They also said that there has been an increase of between 45,000 and 50,000 cattle processed so far this year as a result of the drought and that this extra supply has had a dampening effect on prices.

However, IFA Livestock Chairman, Angus Woods, said the factories have torn the hell out of beef prices and forced them down well below the cost of production.

He said farmers were furious with Minister Creed, claiming he appeared fixated on driving up beef exports, with the gains going to the factories on the back of loss-making prices to farmers.

Speaking to RTÉ News, Mr Healy called on factories to give an immediate price rise for beef.

He also called on Mr Creed to put in place a scheme in next week’s budget that supports suckler cows.

In a statement, the minister acknowledged the difficult year farmers have had in terms of weather and the challenges associated with it.

"We really need to reflect on the broad issues impacting on the sector and how best to respond," he said.

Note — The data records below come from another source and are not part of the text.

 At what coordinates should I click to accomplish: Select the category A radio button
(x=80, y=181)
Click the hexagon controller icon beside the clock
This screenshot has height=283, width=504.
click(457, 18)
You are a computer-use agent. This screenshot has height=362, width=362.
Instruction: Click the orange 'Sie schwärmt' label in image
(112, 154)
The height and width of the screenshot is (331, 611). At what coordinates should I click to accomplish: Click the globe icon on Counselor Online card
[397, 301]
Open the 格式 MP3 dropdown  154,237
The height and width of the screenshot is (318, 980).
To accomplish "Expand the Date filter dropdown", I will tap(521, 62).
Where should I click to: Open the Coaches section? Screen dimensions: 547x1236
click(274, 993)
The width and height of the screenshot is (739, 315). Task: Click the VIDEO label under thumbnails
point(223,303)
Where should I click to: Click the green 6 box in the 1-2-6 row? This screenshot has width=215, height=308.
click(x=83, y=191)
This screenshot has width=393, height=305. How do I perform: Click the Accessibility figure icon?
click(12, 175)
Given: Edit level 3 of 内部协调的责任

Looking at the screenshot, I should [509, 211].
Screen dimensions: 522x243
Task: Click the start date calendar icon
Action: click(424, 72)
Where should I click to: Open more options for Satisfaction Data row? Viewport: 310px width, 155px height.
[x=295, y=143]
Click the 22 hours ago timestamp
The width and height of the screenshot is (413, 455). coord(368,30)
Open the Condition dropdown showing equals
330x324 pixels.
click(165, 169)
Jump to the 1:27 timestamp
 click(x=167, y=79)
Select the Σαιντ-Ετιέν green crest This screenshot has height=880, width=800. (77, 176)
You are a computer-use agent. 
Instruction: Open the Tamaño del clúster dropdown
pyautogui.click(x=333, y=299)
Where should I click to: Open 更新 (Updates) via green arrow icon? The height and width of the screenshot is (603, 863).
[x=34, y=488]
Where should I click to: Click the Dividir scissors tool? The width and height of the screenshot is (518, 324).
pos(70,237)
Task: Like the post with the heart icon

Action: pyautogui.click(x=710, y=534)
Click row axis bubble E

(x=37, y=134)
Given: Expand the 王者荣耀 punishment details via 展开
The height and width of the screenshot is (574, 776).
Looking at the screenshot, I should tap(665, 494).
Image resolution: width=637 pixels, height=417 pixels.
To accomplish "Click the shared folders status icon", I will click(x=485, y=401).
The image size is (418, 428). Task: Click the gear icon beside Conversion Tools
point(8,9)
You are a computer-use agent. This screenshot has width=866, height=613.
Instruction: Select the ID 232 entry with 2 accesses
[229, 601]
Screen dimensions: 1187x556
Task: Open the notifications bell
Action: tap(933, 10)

Mr Creed also urged processors to "engage positively with their farmer suppliers" to build sustainability of the beef sector.  

The National Farm Survey published by Teagasc showed that the average income on cattle rearing farms last year was as low as €12,529.

Elsewhere, the ICMSA, which represents dairy farmers, has published a detailed analysis of the beef pricing system operated by the factories since 2011.

That analysis suggests that the so-called QPS pricing system has resulted in a reduction of €121 million paid to farmers for their beef animals since 2011.